Human Factors / Performance
Todd’s session will focus on operational learning for safety and will explore a fresh approach to safety management based on new principles - beyond behavior as a cause, errors and strict compliance – and consider examples of companies and teams putting these principles into action.
Dealing with the Tsunami of Demographic Change
The upcoming decade will see a fundamental shift in the employer-employee relationship as organizations seek to attract and retain good employees in a declining labour market. This labour force shortage will arise as the massive baby boomer generation retires and companies compete to hire the small pool of “baby–bust” employees. Few organizations are ready for the seismic shift in the workforce that they will face over the next several decades. In a knowledge economy where people are the largest and fastest growing expense within most companies, this can be a costly mistake.
Linda outlines the demographic trends that are taking us into largely unfamiliar workforce territory, and provides practical examples and suggestions on how leaders need to change in order to navigate the difficult terrain ahead. Winning the “war for talent” and “work-life balance” are about much more than HR polices. It is about recognizing the strategic importance and enormous value that comes from having an engaged and well workforce, and about nurturing an organizational culture that firmly supports work-life balance.
Findings from the European Survey of Enterprises on New and Emerging Risks (ESENER-2)
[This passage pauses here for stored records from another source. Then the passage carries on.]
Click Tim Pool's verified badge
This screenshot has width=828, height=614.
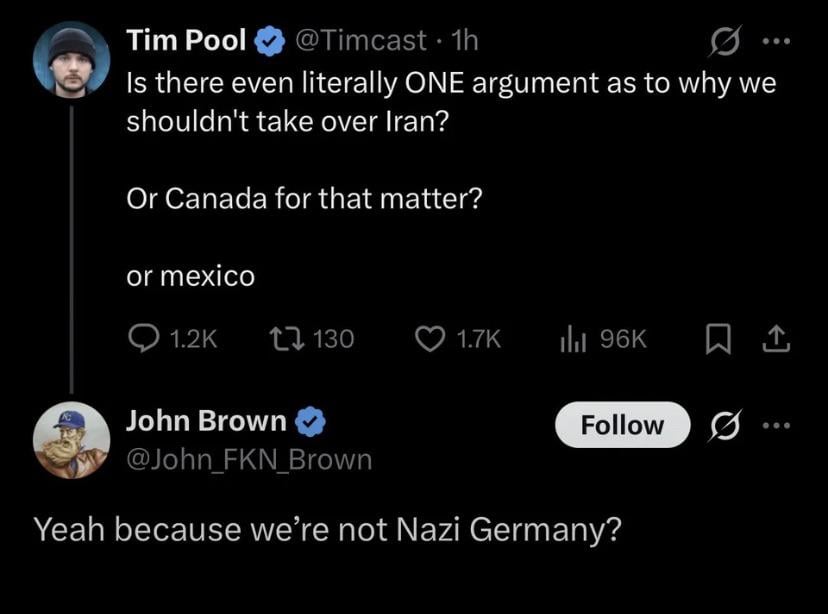[267, 42]
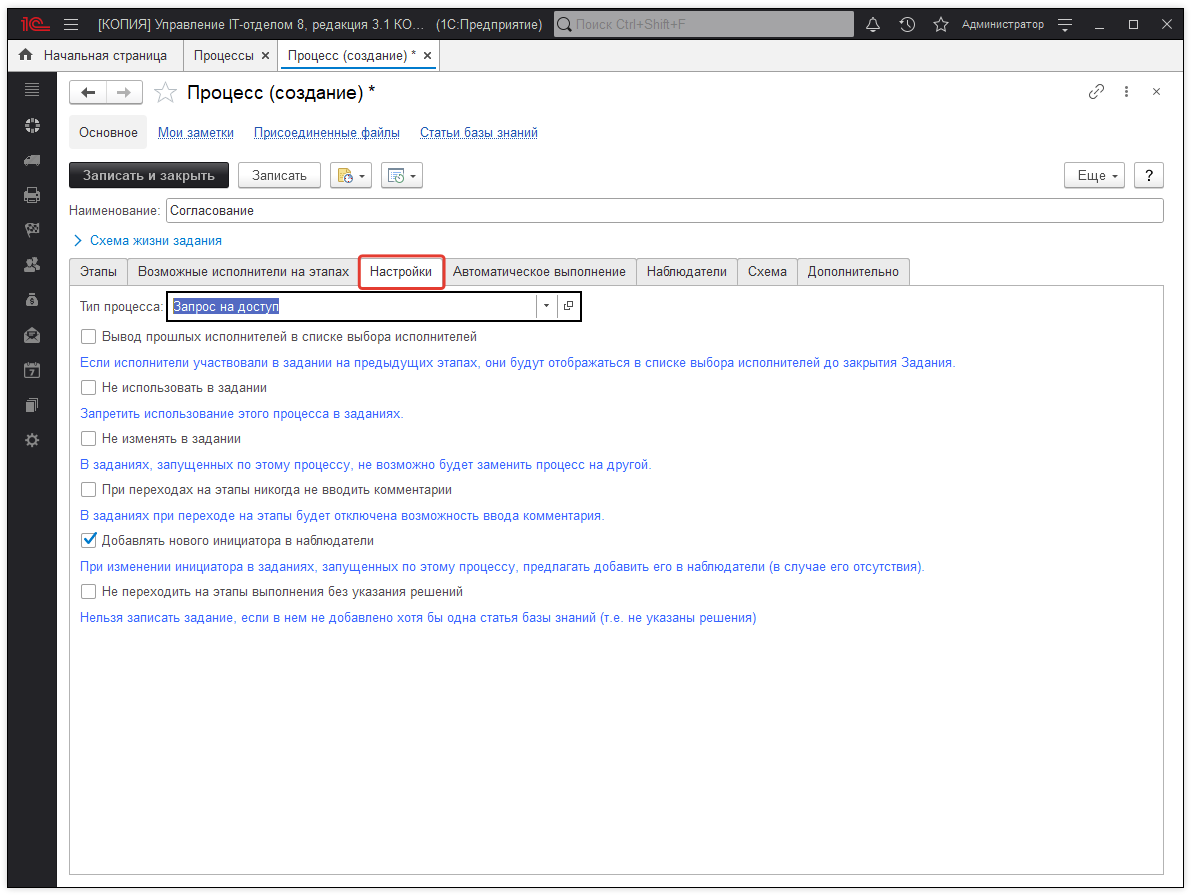Click the copy link chain icon
The height and width of the screenshot is (895, 1191).
pyautogui.click(x=1096, y=92)
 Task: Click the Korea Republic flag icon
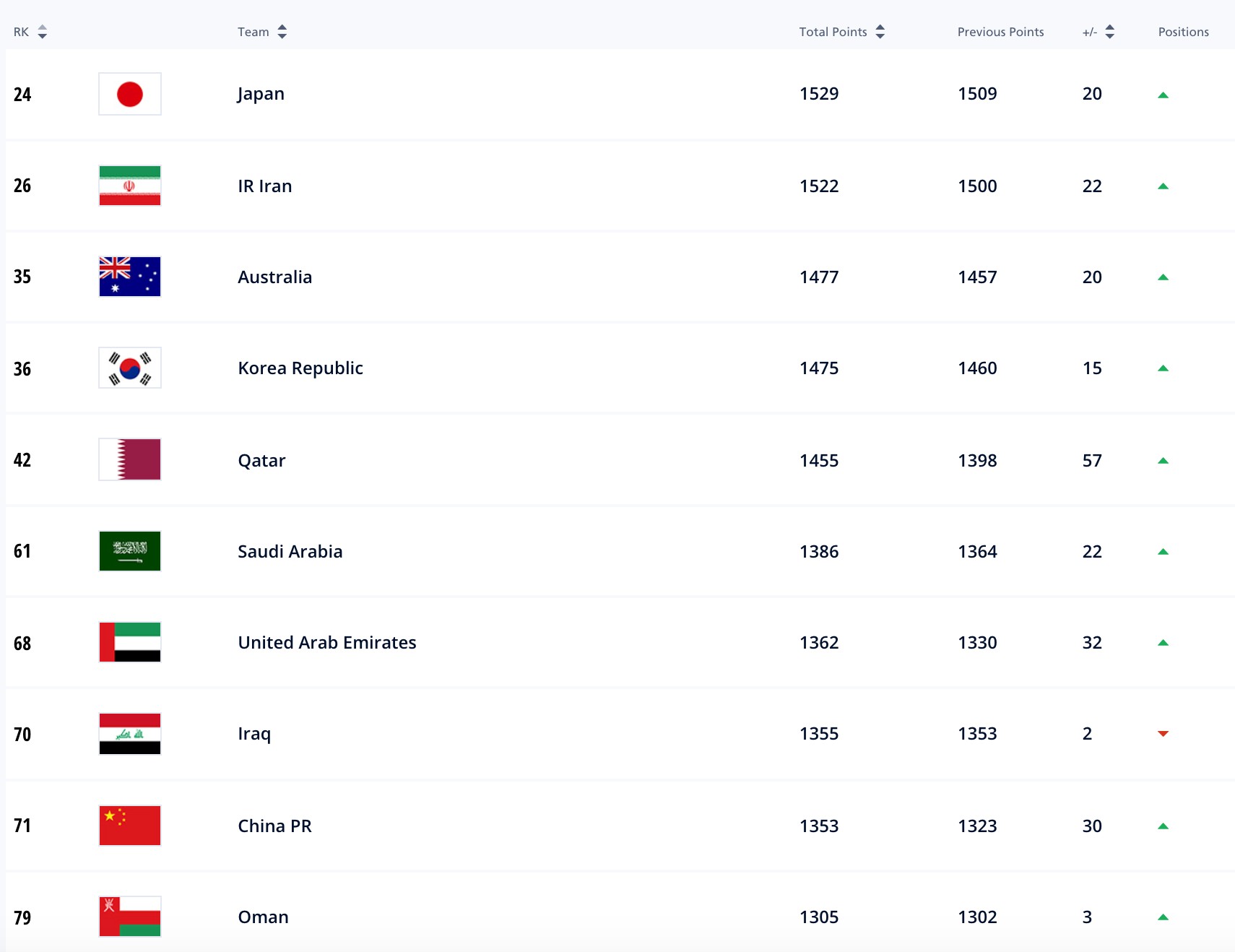130,368
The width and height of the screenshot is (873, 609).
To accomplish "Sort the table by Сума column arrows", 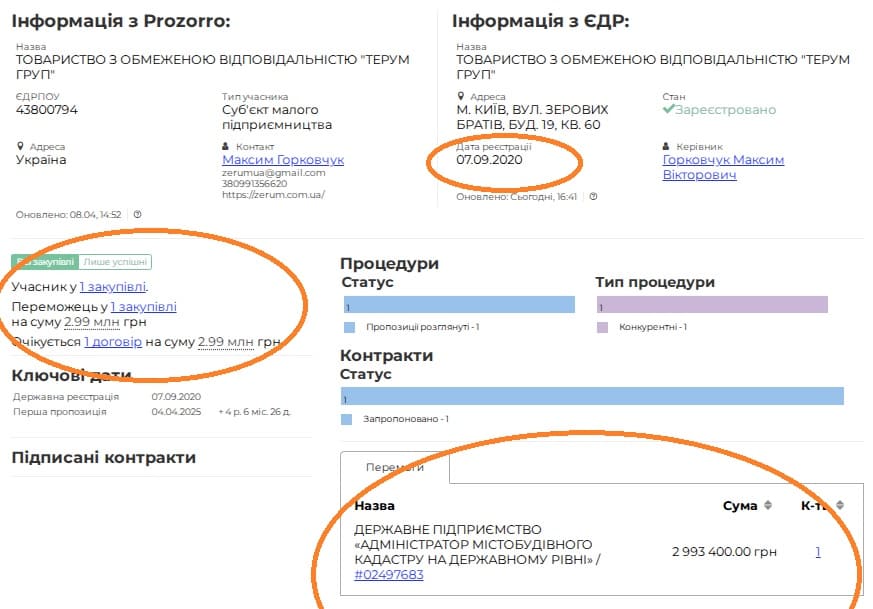I will (x=768, y=505).
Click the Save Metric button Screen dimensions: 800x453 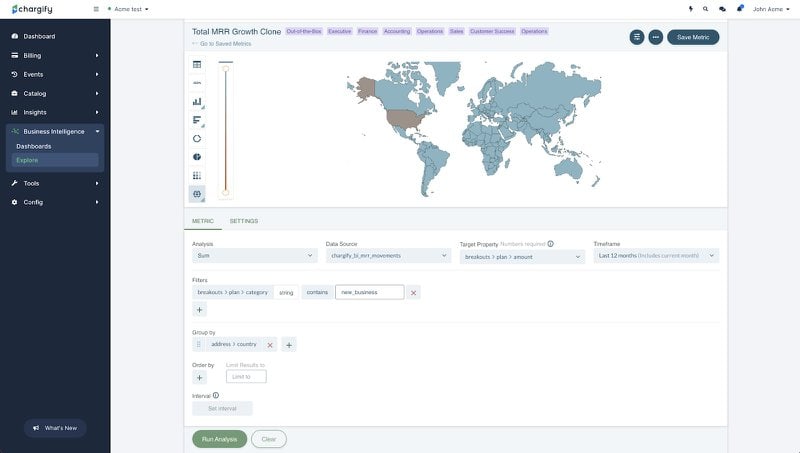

EU-OSHA’s second European Survey of Enterprises on New and Emerging Risks (ESENER-2) interviewed almost 50,000 establishments across all activity sectors in 36 countries in 2014. The survey helps fill an important information gap in the world of occupational safety and health (OSH) by exploring four areas in detail: general OSH risks and how they are managed; psychosocial risks; drivers of and barriers to action in OSH management; and worker participation in OSH. Following a brief methodological note, Xabier will give an overview of the risk factors present in European workplaces and the main findings for each of these four areas.
Breakthrough Change in Workplace Health and Safety
What changes, why and who's driving the change in firms that make large improvements in workplace health and safety? Lynda presents a model of the success factors involved in large improvements in occupational health and safety, and discusses the implications of "breakthrough change" for professional practice in the workplace.
Fully Participative Ergonomics
Using a case study from onboard airline operations, Troy examines a broader perspective on participatory ergonomics that includes the concepts of the policy and workplace committees, union participation, and the benefits of involving all levels of the organization throughout the process – from planning to gathering data to implementing change.
Sex and Gender: Why They Matter
Research shows that sex (biological) and gender (social) have significant influences on occupational exposures and outcomes. Yet there is still far to go in ensuring these concepts become key considerations in the development of policies, programs and interventions in workplace health and safety.
Krystle will discuss sex and gender and how they relate to occupational health and safety, providing key examples and recommendations from the latest Canadian research.
Calgary Police: Our Road to Mental Readiness
The Calgary Police was the first police agency in Canada to adopt the Road to Mental Readiness (R2MR) program, an initiative to help their members better understand mental health, how they can stay well, and what they can do to help their fellow members do the same. A collaboration between Alberta Health Services, the Department of National Defence and the Mental Health Commission of Canada, R2MR marks a significant step in reducing stigma and increasing resiliency among police employers. Theresa talks about how their journey to R2MR, and the lessons learned along the way.
Emotional Intelligence at Work
From a definition by Dr. Reuven Bar-On, emotional intelligence is “an array of non-cognitive capabilities, competencies, and skills that influence our ability to succeed in coping with environmental demands and pressures.” Through practical examples, learn what emotional intelligence means for personal and professional growth, developing successful teams and satisfying clients.